Regina Coeli, maxi rissa all’ora della messa. Sappe: “Situazione insostenibile. Protesteremo”.
Maxi rissa tra detenuti a Regina Coeli. Il sindacato “E’ una lotta tra bande. L’immobilismo dell’amministrazione è insostenibile“.
La scusa era quella di andare tutti a messa: in realtà si erano radunati per un regolamento di conti. In una settantina, dalla sezione III, si erano incamminati, armati di tutto quello che erano riusciti a togliere dalle celle: pezzi di legno come bastno, aste di ferro come spranghe.
L’intenzione però, era quella di affrontare gli altri detenuti, quelli della VI sezione, in pochi, a quando raccontano gli agenti della penitenziaria. Ben presto, però, a dar man forte ai compagni in minoranza, sono arrivati un’altra sessantina di detenuti della stessa sezione.

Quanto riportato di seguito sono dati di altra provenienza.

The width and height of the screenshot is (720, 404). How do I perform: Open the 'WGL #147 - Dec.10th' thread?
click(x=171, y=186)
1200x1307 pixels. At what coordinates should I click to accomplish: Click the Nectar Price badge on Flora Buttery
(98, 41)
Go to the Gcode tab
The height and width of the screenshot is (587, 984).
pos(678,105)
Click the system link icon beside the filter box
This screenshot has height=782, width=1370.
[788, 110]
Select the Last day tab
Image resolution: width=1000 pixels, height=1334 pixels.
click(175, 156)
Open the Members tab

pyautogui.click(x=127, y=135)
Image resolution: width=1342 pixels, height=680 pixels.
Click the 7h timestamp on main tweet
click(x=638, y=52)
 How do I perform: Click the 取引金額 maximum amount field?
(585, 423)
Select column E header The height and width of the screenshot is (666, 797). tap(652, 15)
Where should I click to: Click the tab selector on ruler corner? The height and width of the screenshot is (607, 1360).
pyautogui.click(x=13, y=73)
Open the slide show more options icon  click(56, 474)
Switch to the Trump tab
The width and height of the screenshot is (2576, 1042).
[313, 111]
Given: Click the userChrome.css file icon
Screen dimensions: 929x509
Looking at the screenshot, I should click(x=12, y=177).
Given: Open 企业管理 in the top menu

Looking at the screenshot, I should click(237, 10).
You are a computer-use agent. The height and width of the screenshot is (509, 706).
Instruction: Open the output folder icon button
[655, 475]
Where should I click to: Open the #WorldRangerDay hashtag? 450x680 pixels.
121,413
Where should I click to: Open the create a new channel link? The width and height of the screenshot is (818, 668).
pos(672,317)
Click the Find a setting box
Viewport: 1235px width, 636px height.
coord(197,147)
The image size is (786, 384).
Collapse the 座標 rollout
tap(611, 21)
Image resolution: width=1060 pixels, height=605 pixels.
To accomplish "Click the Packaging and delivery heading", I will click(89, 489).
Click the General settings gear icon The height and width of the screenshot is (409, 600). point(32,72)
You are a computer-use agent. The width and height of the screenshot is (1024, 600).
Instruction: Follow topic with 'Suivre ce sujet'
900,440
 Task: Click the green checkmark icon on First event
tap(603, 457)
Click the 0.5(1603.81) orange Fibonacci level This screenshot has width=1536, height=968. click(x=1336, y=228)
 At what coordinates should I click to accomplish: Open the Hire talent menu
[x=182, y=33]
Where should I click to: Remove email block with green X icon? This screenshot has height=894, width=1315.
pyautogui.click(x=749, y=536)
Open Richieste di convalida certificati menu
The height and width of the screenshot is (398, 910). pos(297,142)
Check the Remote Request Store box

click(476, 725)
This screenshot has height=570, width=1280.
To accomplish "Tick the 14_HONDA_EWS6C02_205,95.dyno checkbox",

Sono volati pugni, calci, perfino le sedie preparate per la funzione sono diventate armi offensive da fracassare in testa ai nemici.
E soltanto uno sparuto manipolo di agenti a fronteggiare la rissa: “Poteva essere una carneficina – racconta Maurizio Somma, segretario nazionale per il Lazio del Sappe, sindacato della polizia penitenziaria – tenuto conto che c’erano solo tre poliziotti in servizio“.
E come siano riusciti, in tre soltanto, a scongiurare il peggio ha del miracoloso davvero, soprattutto considerando che nessuno degli agenti “è rimasto coinvolto, contuso o ferito” – conclude Somma.
Tensioni già da ieri tra i detenuti. Il sindacato annuncia proteste eclatanti
Già da ieri tirava brutta aria, comunque, tra le sezioni del Regina Coeli. Secondo quanto riferisce il sindacato, i detenuti della III sezione, tutti a torso nudo, si erano rifiutati di rientrare nelle celle. Solo l’intervento di un sovrintendente della polizia penitenziaria aveva convinto gli uomini a desistere dal loro intento.
“Ma la cosa più grave – sottolinea Somma – è l’immobilismo dell’amministrazione penitenziaria di fronte a lotte tra bande che ormai sono all’ordine del giorno“. Una denuncia pesantissima che ha un epilogo prevedibile. “Come Sappe – conclude Somma – stiamo decidendo di dare vita a breve ad eclatanti azioni di protesta“.
“Le carceri sono un colabrodo – fa eco Donato Capece, il segretario generale, e continua il suo j’accuse contro “la vigilanza dinamica: ovviamente tutto ciò si è potuto verificare grazie al regime ‘aperto‘ e solamente la prontezza e la professionalità del personale intervenuto ha evitato un epilogo ben più drammatico“.